Scott Pelley, the veteran CBS News correspondent fired from 60 Minutes last week after 37 years at the network, posted a message of thanks Saturday to supporters who have rallied to his side, writing from the deck of a sailboat: “To all of you who have been so kind, you are the wind in my sails. So deeply grateful.”
Pelley’s dismissal came Tuesday, one day after he sharply criticized the newsmagazine’s new leadership in front of staff. The confrontation centered on Nick Bilton — a former technology journalist from The New York Times installed as executive producer by CBS News editor-in-chief Bari Weiss — whom Pelley challenged at an internal meeting, calling Bilton out for his “slender qualifications” to lead the program and accusing Weiss of “murdering” the show.
In a memo obtained by multiple outlets, Bilton told Pelley he had “hijacked” the first staff meeting to “disparage me, my qualifications, and my intentions with remarkable incivility and contempt,” adding that the display demonstrated Pelley had no interest in contributing to the show’s future.
Bilton’s termination letter was blunt: “Your antipathy to the future of the show has come through loud and clear. And I have heard you. I therefore write on behalf of CBS News to inform you that your employment with CBS is terminated for cause effective immediately.”
Pelley disputed Weiss’s account that the network tried to find common ground before the firing. He told the New York Times that in the Tuesday meeting, Weiss and CBS News president Tom Cibrowski “were openly hostile from the start” and that no effort was made at any point to reach a resolution.
He also alleged that new management had instructed him to inject falsehoods and bias into politically sensitive stories and report unverified assertions, saying “incompetence and unprofessionalism in the new management have wreaked havoc.”

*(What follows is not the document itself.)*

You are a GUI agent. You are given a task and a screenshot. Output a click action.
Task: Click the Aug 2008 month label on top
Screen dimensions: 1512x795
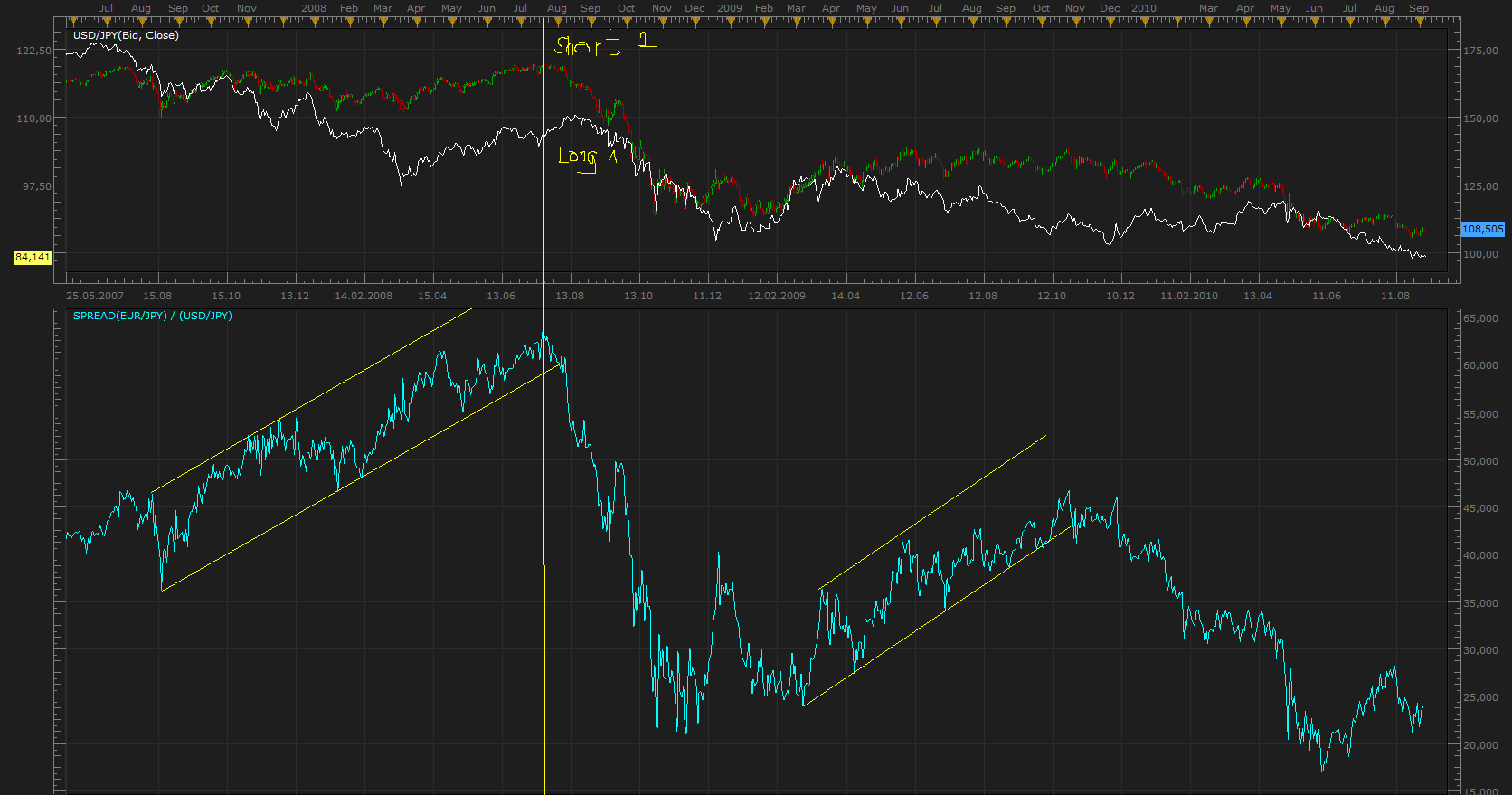(557, 8)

The upheaval has been building since October, when Paramount Skydance, under new CEO David Ellison, appointed Weiss as CBS News editor-in-chief. Tensions escalated sharply earlier this year after Weiss pulled a 60 Minutes segment on migrants sent to El Salvador’s CECOT prison hours before it was set to air.
Former 60 Minutes correspondent Sharyn Alfonsi weighed in on Instagram, writing: “He was fired for asking questions, which is the job. If you need one sentence that tells you exactly what CBS News has become under Bari Weiss, that’s it.”
The Writers Guild of America also condemned the firing, calling it evidence of “a profound contempt for the journalism profession.”